Build a standalone application

Your Laravel Zero project, by default, allows you to build a standalone PHAR archive to ease the deployment or distribution of your project.

php <your-app-name> app:build <your-build-name>

The build will provide a single PHAR archive, ready to use, containing all the code of your project and its dependencies. You will then be able to execute it directly:

./builds/<your-build-name>

or on Windows:

C:\application\path> php builds\<your-build-name>

We use humbug/box to provide fast application bundling. In order to configure your build, you should take a look at the file box.json.

Please check the box documentation to understand all options: github.com/box-project/box/blob/master/doc/configuration.md.

Debug information

Failing build?

If your build is failing, it can be due to multiple things. A typical pitfall is missing ext-* dependencies in PHP (e.g. When running build in Docker container/CI)

Two commands that can be helpful to you to figure out what your problem is, are:

# -v for Verbose
php <your-app-name> app:build <your-build-name> -v

# This does the compiling, so can be used if -v isn't helping you. 
./vendor/laravel-zero/framework/bin/box compile --working-dir=/project/path --config=/project/path/box.json --debug 

Distribute via Packagist

To distribute your application via Packagist you will need to make some changes to your composer.json & box.json files.

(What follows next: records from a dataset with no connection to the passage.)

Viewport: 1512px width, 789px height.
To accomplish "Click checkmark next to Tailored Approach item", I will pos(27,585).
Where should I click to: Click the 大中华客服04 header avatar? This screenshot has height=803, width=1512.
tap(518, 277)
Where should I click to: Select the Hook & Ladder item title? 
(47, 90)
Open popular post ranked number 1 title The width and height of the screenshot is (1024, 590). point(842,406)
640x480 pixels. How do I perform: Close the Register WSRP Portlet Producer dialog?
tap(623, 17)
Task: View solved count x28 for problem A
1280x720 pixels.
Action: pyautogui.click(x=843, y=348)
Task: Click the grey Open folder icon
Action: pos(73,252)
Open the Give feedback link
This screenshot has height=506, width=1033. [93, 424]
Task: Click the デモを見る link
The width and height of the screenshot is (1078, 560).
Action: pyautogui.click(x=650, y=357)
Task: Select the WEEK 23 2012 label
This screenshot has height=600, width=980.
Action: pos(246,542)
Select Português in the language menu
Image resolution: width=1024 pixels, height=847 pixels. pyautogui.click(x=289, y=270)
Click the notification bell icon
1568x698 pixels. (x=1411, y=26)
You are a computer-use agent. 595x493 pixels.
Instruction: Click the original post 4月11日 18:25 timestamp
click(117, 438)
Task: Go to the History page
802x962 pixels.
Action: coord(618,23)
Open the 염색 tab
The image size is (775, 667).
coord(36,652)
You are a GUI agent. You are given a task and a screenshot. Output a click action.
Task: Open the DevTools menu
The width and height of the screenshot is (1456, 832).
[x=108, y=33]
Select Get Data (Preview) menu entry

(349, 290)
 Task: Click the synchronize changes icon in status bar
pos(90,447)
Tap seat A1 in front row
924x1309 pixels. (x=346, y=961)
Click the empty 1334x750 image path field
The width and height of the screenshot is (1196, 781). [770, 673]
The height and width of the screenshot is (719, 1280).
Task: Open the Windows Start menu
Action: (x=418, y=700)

In your composer.json file you will need to move the laravel-zero/framework dependency as well as any other custom dependencies from require to require-dev, excluding the supported PHP versions and required extensions.

You will also need to change the bin path to point to your build.

-   "require": [
-       "laravel-zero/framework": "x.x"
-   ]
+   "require-dev": [
+       "laravel-zero/framework": "x.x"
+   ]

-   "bin": ["<your-app-name>"]
+   "bin": ["builds/<your-app-name>"]

In your box.json file you should add:

"exclude-dev-files": false,

The reason for the above is that Composer will install all non-development dependencies by default, but these are already contained within the PHAR archive, thanks to the above change in box.json. By converting them to development dependencies, Composer will skip them altogether, which also ensures that they won't conflict with other globally-installed dependencies.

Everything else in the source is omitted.